Quels impacts sur l’inflation, faillites, chômage…et quelles nouvelles mesures seront annoncées par les politiques ? On évoque la piste d’un rétablissement de l’ISF alors que paradoxalement, un député a déposé un projet de Loi début mars pour faciliter les donations en vue de relancer l’économie ? Ces incertitudes politiques et fiscales nous entravent parfois pour la mise en place de stratégie patrimoniale. Ces questionnements liés au manque de confiance et aux incertitudes alimentent souvent les inquiétudes de nos clients. Pour eux, j’aborde 2021 dans la continuité de 2020, en restant disponible pour eux, et en gardant la même démarche déontologique et réglementaire acquise avec des années d’expériences, tout en restant informée par toutes les sources possibles.
Par ailleurs, les marchés financiers ne cessent de croître avec des bourses mondiales au plus haut qui rendent plus complexe le choix d’une bonne allocation d’actifs. Plus que jamais, le choix d’un investissement progressif permet de lisser des points d’entrée en cas de variations importantes comme nous l’avons connu ces dernières années. On pourra également tenir compte des nouvelles offres de valeurs labellisées ISR qui répondent en plus des critères financiers, à des problématiques environnementales, sociales et de gouvernance.
Enfin, bien qu’une baisse ait été annoncée en début de crise, l’immobilier reste toujours une valeur refuge et les prix sont restés élevés. L’investissement locatif est en train de subir des changements importants. Le gouvernement devrait interdire la location de « passoires thermiques » d’ici 2025 et les locations de meublés de courte durée peuvent désormais être assujettie à des charges sociales sous certaines conditions… A suivre pour voir si cela impacte dans la durée des changements de comportements des investisseurs.
G.E : L’année 2021 démarre bien du point de vue du niveau d’activité.
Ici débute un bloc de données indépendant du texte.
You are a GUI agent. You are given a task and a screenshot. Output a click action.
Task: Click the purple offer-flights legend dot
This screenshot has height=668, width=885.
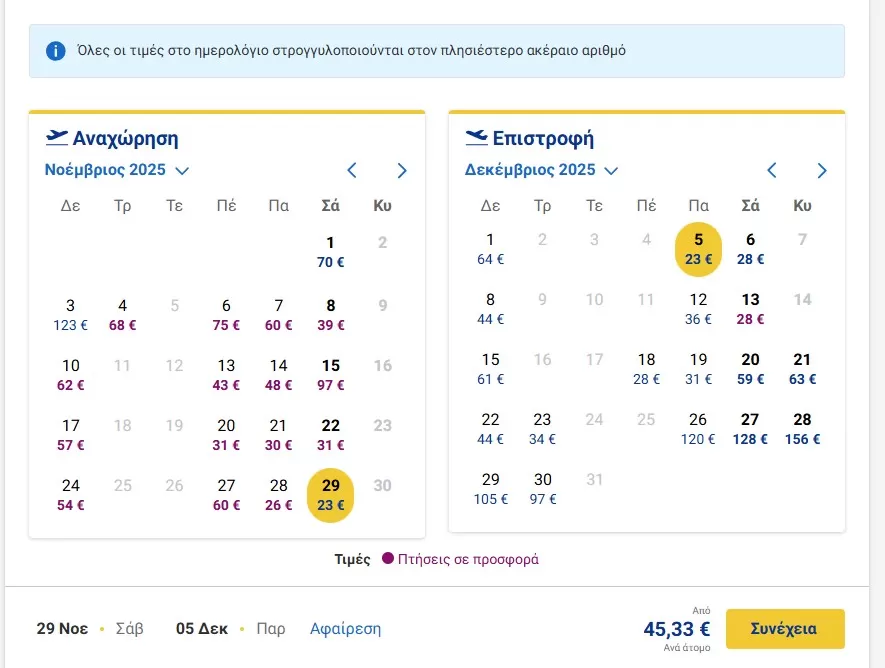389,559
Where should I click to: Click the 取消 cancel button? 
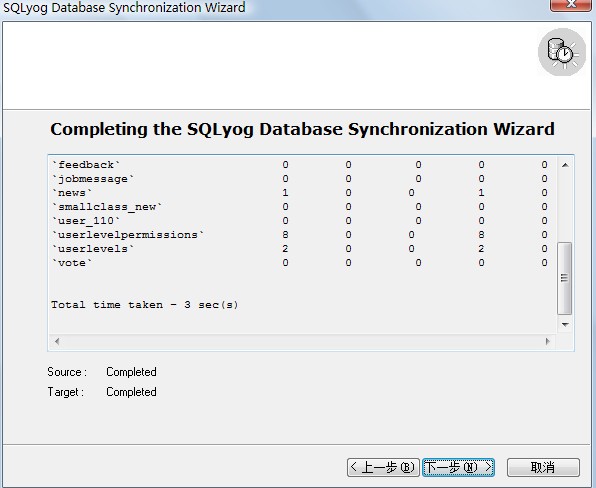(x=543, y=467)
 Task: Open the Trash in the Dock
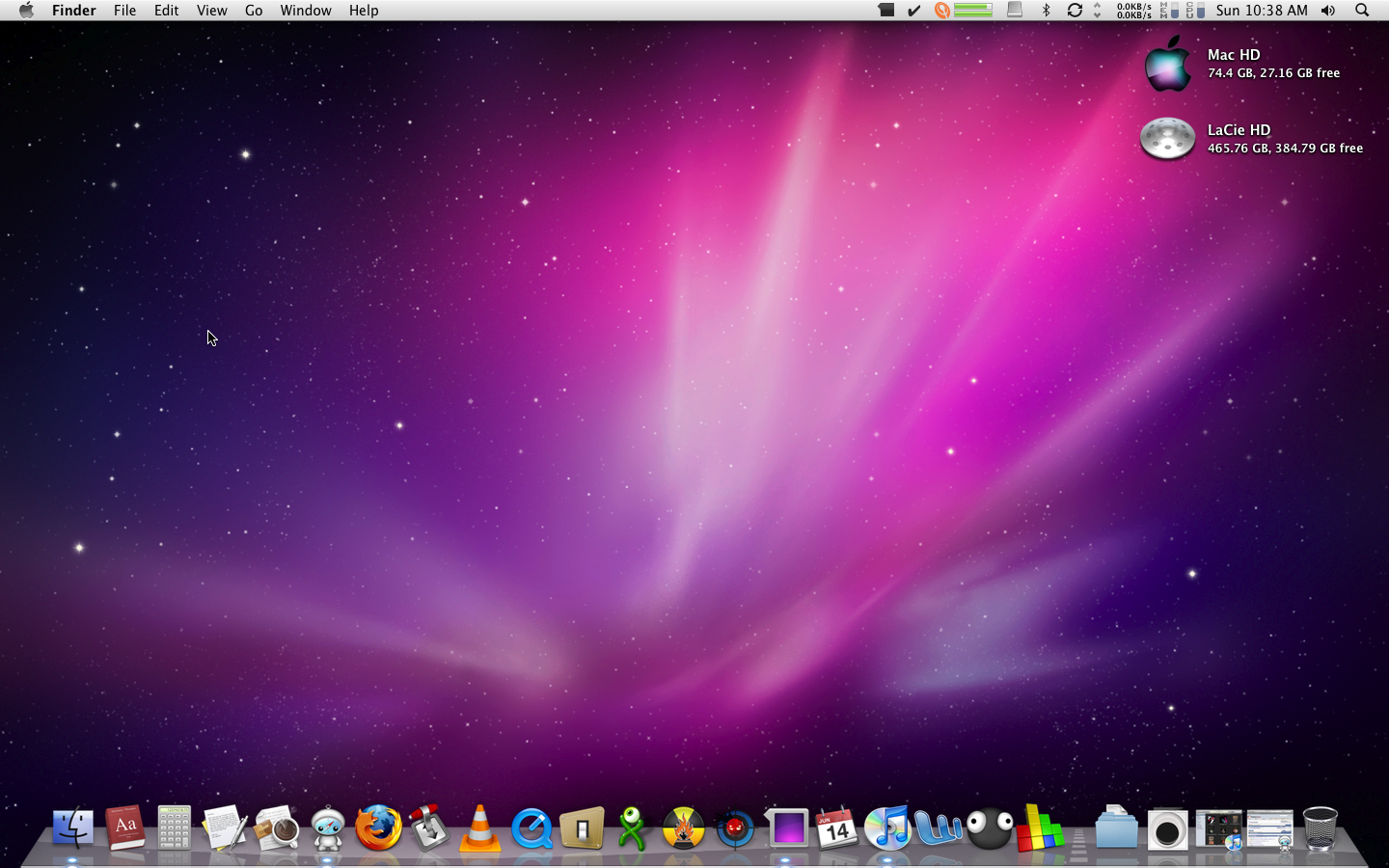pyautogui.click(x=1320, y=828)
La politique de taux d’intérêt zéro de la Banque centrale européenne, pousse les investisseurs à rechercher du conseil, pour sortir de la non-rémunération des solutions les plus évidentes, comme les livrets ou les fonds en euros. Nos recrutements de l’année de 2020 commencent à porter leurs fruits et nous accueillons aussi de nouveaux clients.
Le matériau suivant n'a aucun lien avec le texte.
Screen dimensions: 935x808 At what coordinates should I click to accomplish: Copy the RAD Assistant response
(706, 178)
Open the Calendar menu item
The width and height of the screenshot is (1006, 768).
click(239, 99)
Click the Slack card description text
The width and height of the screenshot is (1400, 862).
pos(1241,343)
Y-a-t-il des thématiques que vous souhaiteriez approfondir pour vos clients ?
M.D-E : Afin de diversifier mon activité, je souhaiterai approfondir mes connaissances dans une formation de type Family Office.
G.E : Le grand sujet des années à venir, c’est de préparer les clients à une éventuelle poussée de l’inflation. Cela passe d’abord par un travail de pédagogie, car le dernier épisode inflationniste en France date des années 1980. Cela remonte à une quarantaine d’années et ce phénomène n’est plus vraiment présent dans la mémoire collective. Ensuite il faut préparer progressivement les portefeuilles, les patrimoines, pour être prêts, le moment venu à défendre le pouvoir d’achat des clients.
Un autre sujet concerne les clients les moins expérimentés, qui n’ont pas connus les grandes crises boursières de 2001 et 2008 par exemple. Nous devons les aider à mettre en perspective les performances récentes des secteurs et des actifs les plus en vogues pour qu’ils ne soient pas pris au dépourvu à la prochaine crise. Lorsque l’on gère sur du long terme, nous savons que les crises sont inévitables et qu’il faudra y faire face. Une personne qui investit pour sa retraite sur un horizon de 20 ans en connaitra un certain nombre ! Chercher à les éviter est bien souvent illusoire, voire peut mener à une paralysie finalement contre-productive. C’est l’attitude durant les crises qui fait la différence, il faut savoir et pouvoir garder le cap, et cela se prépare en amont.